### PROBLEM TO WORK ON
Please, without the pictures, retype exactly the lines from the start of the material through the line that holds "This screenshot has width=1541, height=784.".

### RECORDS FOR THIS EXERCISE

____

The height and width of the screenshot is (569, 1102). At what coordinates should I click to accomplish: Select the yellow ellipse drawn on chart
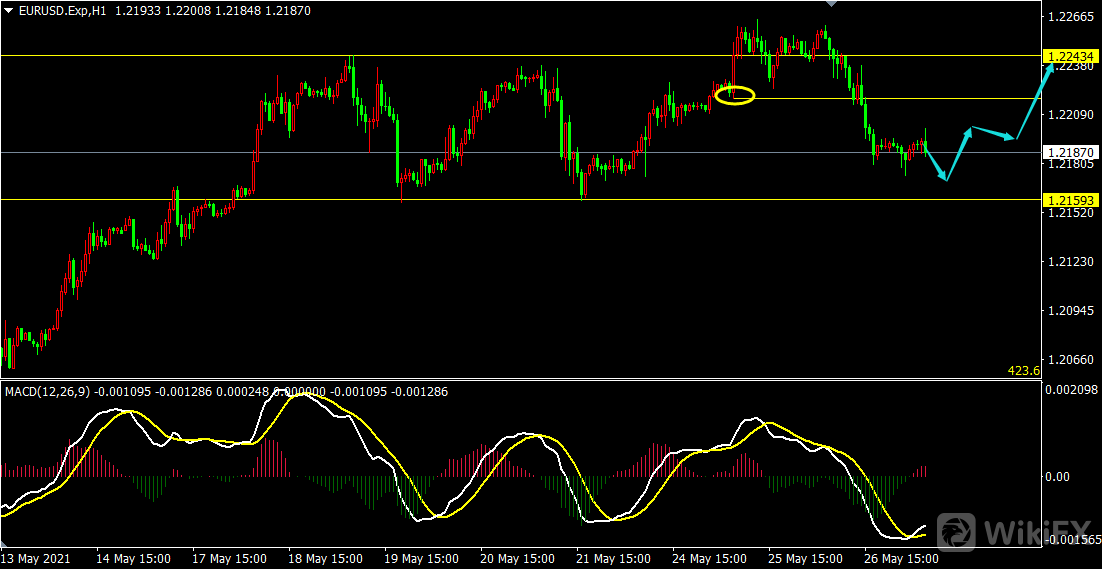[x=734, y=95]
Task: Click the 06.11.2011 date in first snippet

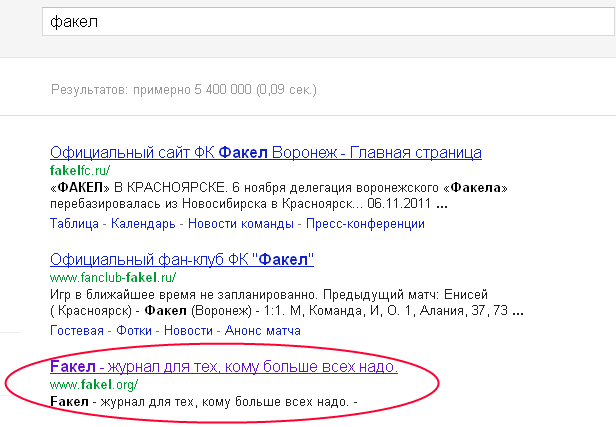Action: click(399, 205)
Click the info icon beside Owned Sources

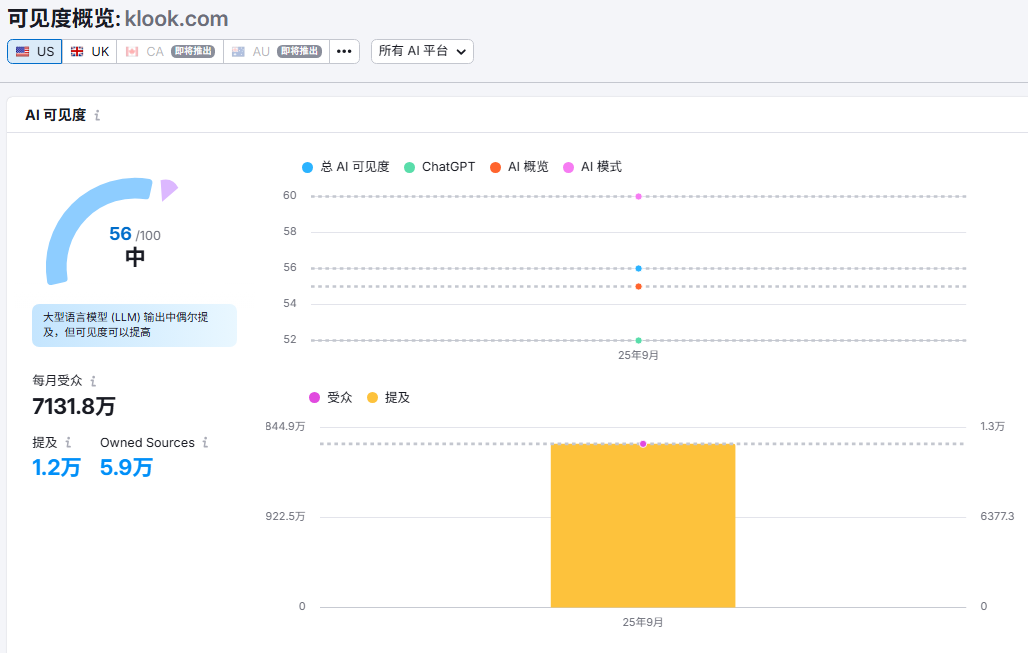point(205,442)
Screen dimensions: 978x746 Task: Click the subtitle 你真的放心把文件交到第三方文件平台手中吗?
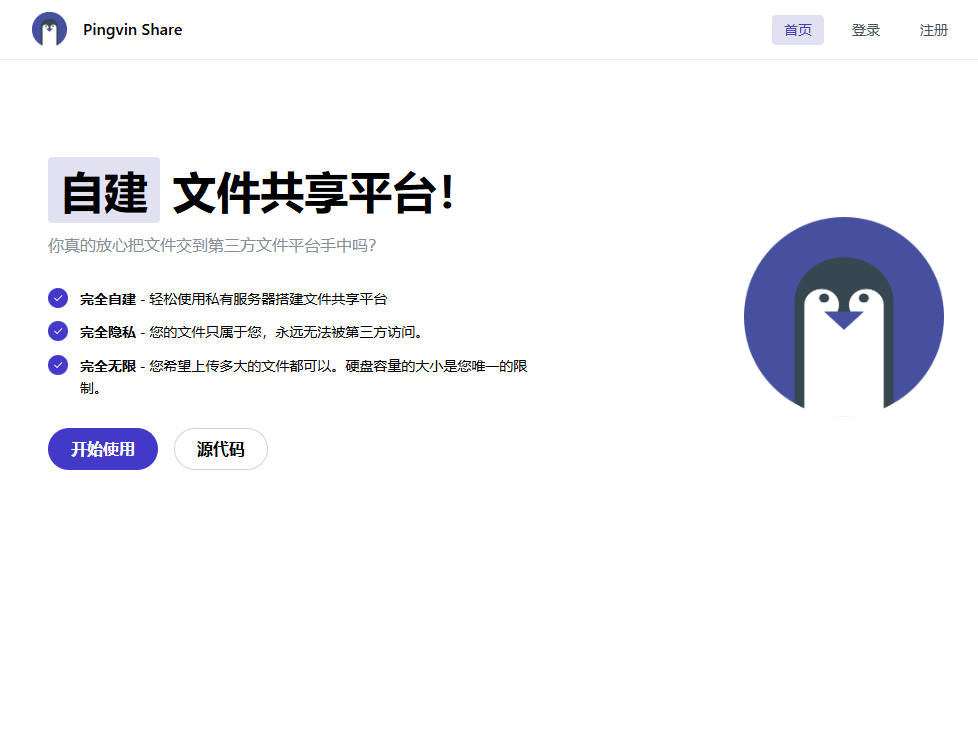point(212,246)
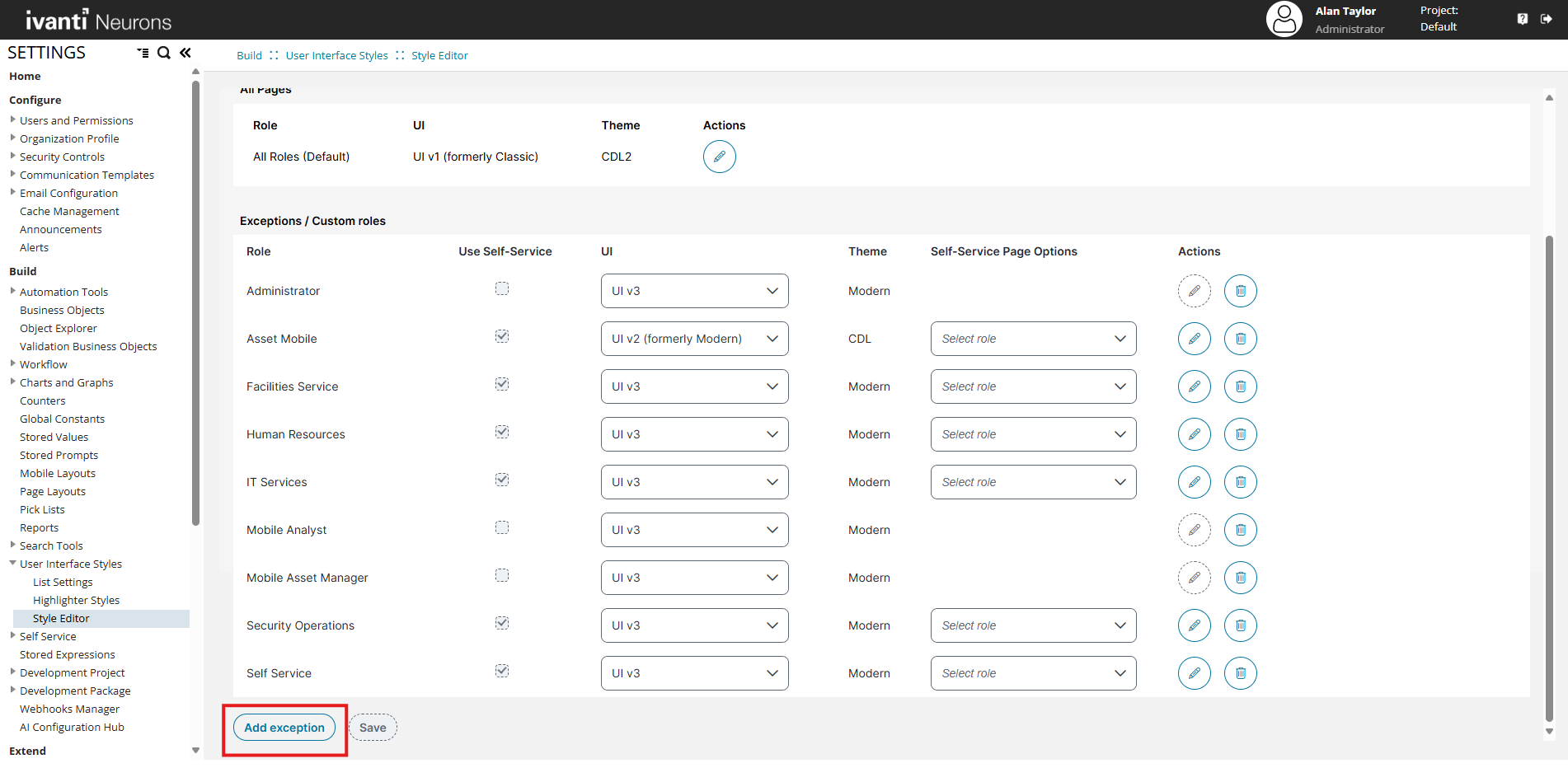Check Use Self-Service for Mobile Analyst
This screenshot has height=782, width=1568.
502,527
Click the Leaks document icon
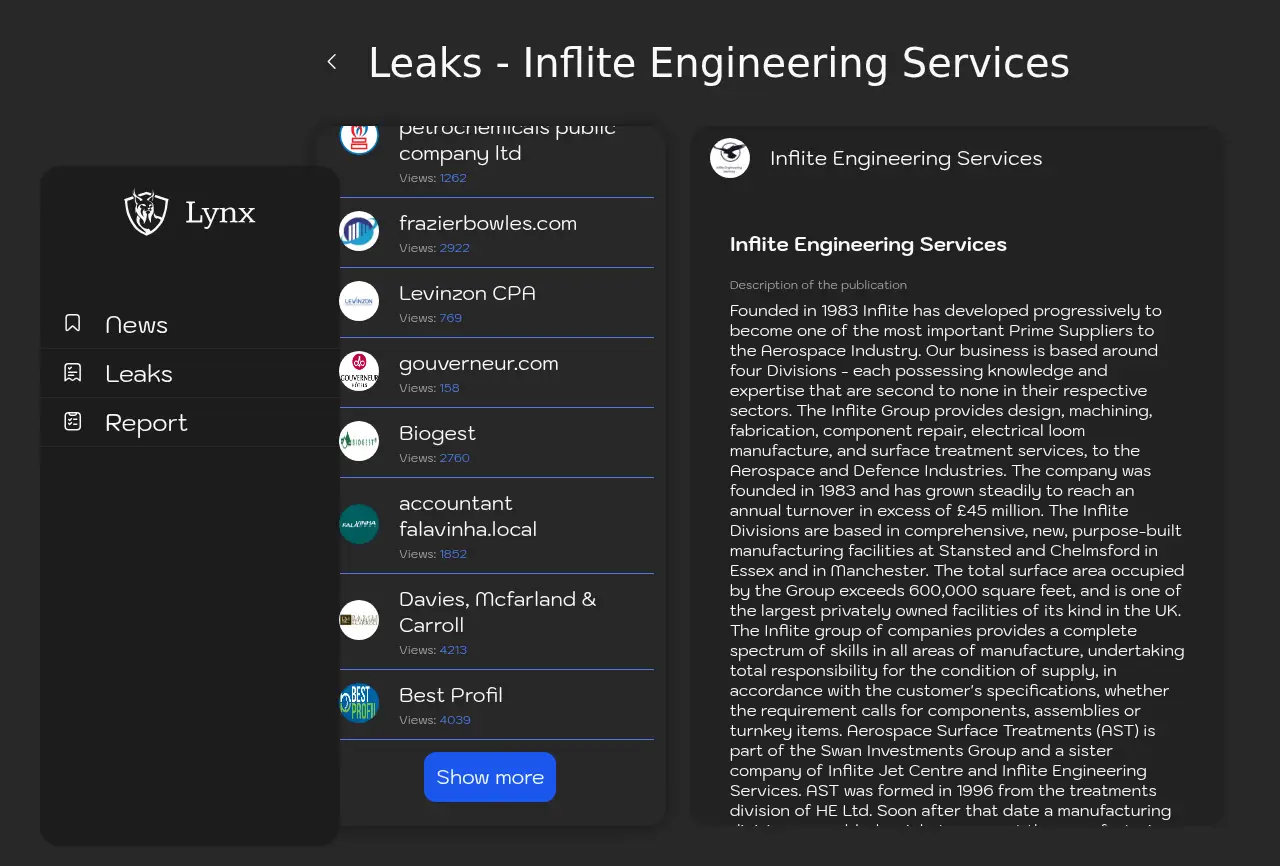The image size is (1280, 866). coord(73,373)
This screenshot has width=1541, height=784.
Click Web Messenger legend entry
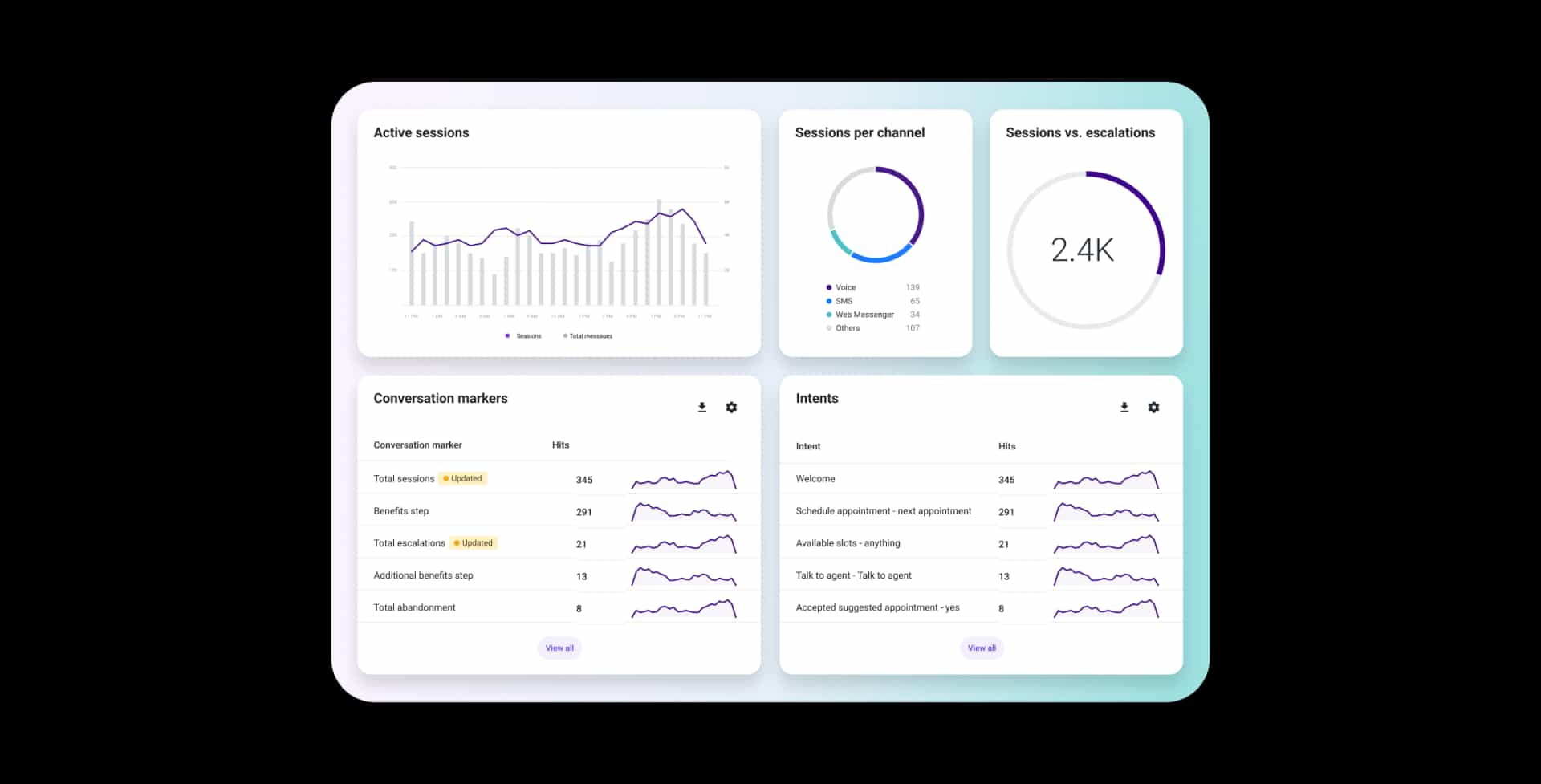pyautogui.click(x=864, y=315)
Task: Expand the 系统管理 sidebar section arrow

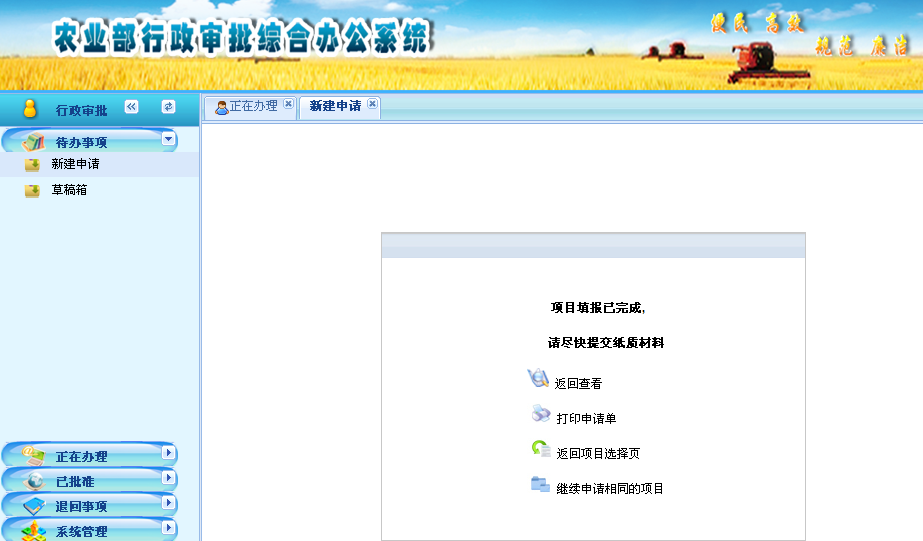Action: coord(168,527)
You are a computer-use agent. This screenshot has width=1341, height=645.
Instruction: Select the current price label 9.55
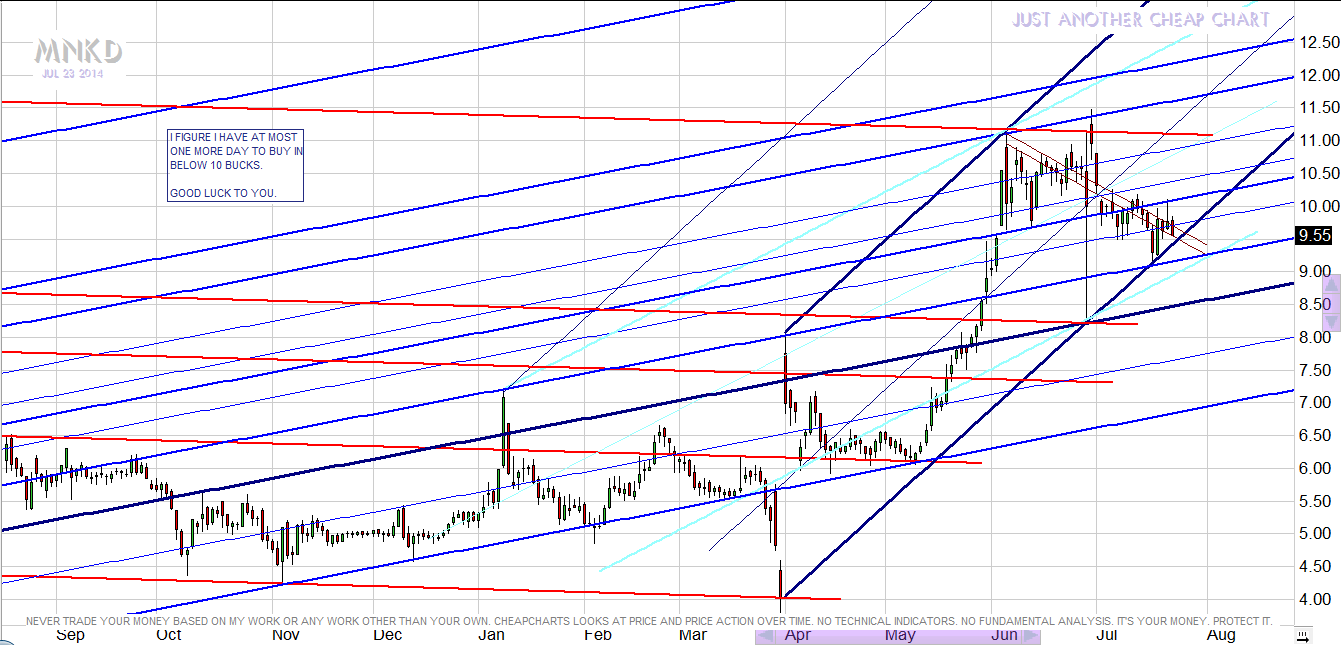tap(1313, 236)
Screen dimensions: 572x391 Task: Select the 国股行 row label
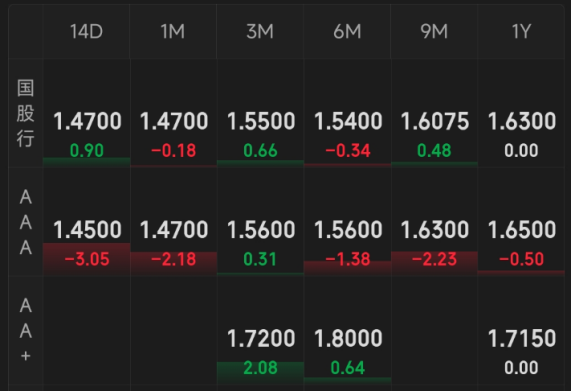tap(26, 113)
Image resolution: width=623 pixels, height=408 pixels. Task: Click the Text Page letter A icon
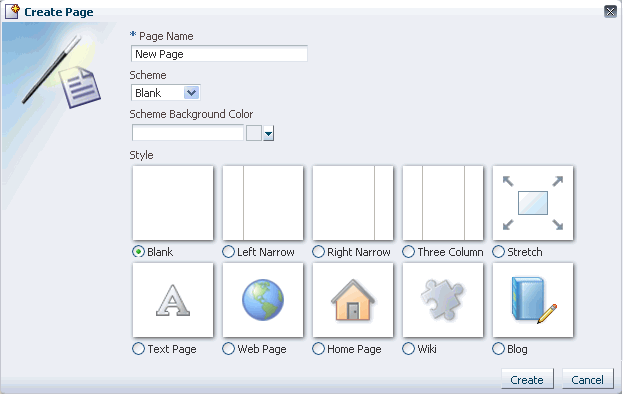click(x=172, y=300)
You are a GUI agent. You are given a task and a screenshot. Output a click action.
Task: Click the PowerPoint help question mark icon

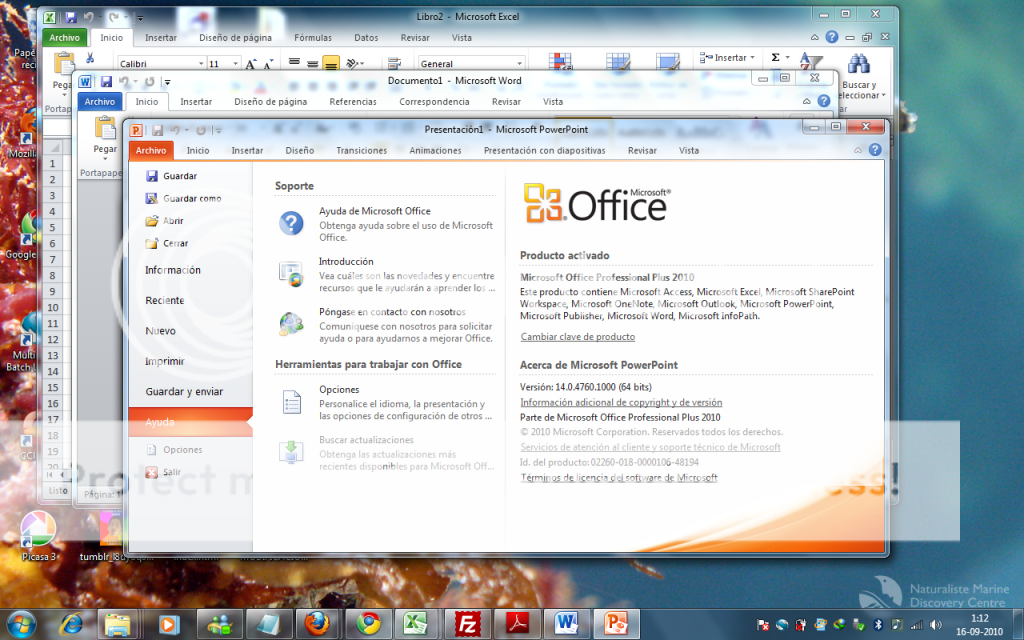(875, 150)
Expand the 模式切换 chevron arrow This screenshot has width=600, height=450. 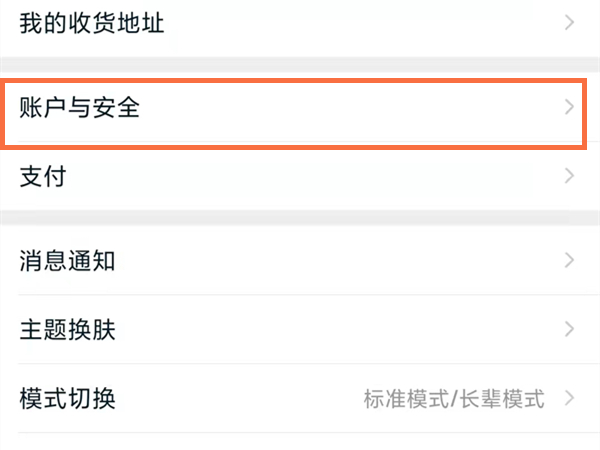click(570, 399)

____

### EXERCISE SOLUTION
The height and width of the screenshot is (569, 1102). At what coordinates should I click to accomplish: Select the yellow ellipse drawn on chart
[x=734, y=95]
Task: Click the 06.11.2011 date in first snippet

Action: click(399, 205)
Click the info icon beside Owned Sources

point(205,442)
Screen dimensions: 978x746 Task: Click the subtitle 你真的放心把文件交到第三方文件平台手中吗?
point(212,246)
Check Use Self-Service for Mobile Analyst
This screenshot has height=782, width=1568.
502,527
Click the Leaks document icon
The image size is (1280, 866). coord(73,373)
This screenshot has width=1541, height=784.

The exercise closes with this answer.